Я проследила за его взглядом. У самого потолка в уголке, где сходились тесаные каменные стены, поблескивал медью широкий раструб. Ёжкин кот, ну надо же быть такой некумекой! Сразу не могла сообразить, что нас подслушивают? Я вопросительно подняла брови, серый глаз в разрезе маски мне подмигнул.
Палач подошел к жаровне, провел пятерней по рядам щипцов с длинными ручками. Звук получился угрожающим. Я всхлипнула:
— Не виноватая я!
Раскаленные щипцы плюхнулись в бадейку с водой, к потолку с шипением поднялось облако пара.
— А-а-а-а! — поддержала я представление. — Больно-о-о!
Дальше покуражится не получилось. В экзекуторскую ввалился в дымину пьяный боярин Димитру. Палач, схлопотавший прямой удар в челюсть, благоразумно уполз за лавку. Михай, ругаясь и потряхивая выбитым запястьем, подскочил к моему лобному месту и с воплем: «Прости меня, девочка!» — рухнул на колени.
Девочка была готова все простить прямо сейчас и кому угодно, если бы благородный спаситель в пылу раскаяния не попытался отпереть ножные захваты. Металлические кольца с лязгом поддались, чтоб еще плотнее обхватить мои щиколотки. Я взвыла, на этот раз не понарошку, и мстительно скрутила отрезвляющий кукиш. А чтоб неповадно было в пьяном виде к девицам врываться и от важных дум их отвлекать! Будущий вечный трезвенник поднял на меня грустные глаза:
— Тебе больно, птица-синица?
Я опустила руку и откинулась в кресле:
— Не нужно меня так называть… Свое что-нибудь придумай.
— Вот и Влад мне так говорит, — забормотал Михай, поднимаясь. — Рожу презрительную скорчит и давай вразумлять.
Боярин Димитру обходил пыточную по большому кругу, будто разыскивал какую-то вещь.
— Придумай, говорит, что-то свое…
Искомый предмет оказался деревянной тесаной лавкой. Временный правитель Валахии улегся на нее, закинув руки за голову.
— А что я придумаю? Я и птиц-то с пяток всего знаю. Курицу знаю, сойку и эту, как ее… Выпь! Курица — жмурится, сойка — спой-ка, выпь…
Богатырский храп сотряс помещение.
— А выпь-то чего? — негромко спросил палач, выбираясь наконец из-под лавки.

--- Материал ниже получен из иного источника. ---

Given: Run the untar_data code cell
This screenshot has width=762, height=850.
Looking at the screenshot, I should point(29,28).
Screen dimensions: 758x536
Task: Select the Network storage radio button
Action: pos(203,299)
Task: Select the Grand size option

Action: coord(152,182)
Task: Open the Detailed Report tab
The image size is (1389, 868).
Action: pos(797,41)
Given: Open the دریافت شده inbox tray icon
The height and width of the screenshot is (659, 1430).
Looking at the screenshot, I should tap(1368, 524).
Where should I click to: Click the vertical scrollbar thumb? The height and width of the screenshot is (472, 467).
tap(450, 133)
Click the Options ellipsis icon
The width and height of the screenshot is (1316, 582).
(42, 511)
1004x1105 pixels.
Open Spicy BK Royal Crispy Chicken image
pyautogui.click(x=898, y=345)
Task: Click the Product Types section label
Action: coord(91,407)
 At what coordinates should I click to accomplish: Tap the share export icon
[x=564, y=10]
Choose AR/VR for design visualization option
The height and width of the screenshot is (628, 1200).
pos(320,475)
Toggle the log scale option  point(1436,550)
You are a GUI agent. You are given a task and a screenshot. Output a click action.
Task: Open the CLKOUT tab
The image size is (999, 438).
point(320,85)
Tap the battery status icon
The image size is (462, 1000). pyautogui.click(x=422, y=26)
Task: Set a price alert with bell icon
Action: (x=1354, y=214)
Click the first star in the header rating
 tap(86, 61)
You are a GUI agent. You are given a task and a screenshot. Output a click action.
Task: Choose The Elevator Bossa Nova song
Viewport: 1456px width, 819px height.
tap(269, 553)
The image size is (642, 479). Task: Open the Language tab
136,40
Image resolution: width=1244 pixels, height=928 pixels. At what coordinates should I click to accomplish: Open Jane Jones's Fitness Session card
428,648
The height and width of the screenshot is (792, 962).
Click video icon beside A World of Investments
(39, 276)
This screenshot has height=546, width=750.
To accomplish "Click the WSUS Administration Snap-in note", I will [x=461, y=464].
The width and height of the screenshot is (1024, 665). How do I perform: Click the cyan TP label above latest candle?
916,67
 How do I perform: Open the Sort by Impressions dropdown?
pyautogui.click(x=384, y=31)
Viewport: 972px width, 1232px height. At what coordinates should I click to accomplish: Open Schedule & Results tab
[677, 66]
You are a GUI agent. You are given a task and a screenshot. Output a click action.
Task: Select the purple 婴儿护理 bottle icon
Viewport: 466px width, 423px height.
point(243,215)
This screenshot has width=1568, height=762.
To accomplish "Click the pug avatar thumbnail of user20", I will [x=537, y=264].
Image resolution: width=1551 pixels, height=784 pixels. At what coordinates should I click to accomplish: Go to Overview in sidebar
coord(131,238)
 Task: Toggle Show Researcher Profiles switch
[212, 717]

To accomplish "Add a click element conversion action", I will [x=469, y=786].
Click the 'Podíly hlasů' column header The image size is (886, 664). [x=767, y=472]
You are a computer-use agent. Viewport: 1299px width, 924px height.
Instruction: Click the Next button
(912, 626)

— Наверное, сыпь… — вслух подумала я.
— Ладно получается, — одобрил он, — выпь-сыпь, напевно очень.
У меня на этот счет было свое мнение, но мужик осторожно отстегнул ножные кольца.
— Меня зовут Нелу. — Маска съехала в сторону.
Палач был молод, лет двадцати, наверное. Широкоскулое курносое лицо его выражало сосредоточенность.
— Будем считать, что на сегодня работа закончена.
— Как скажешь, — с готовностью ответила я. — А кому ты должен был о результатах доложить?
— Ему, — кивнул палач в сторону Михая. — Вот проснется…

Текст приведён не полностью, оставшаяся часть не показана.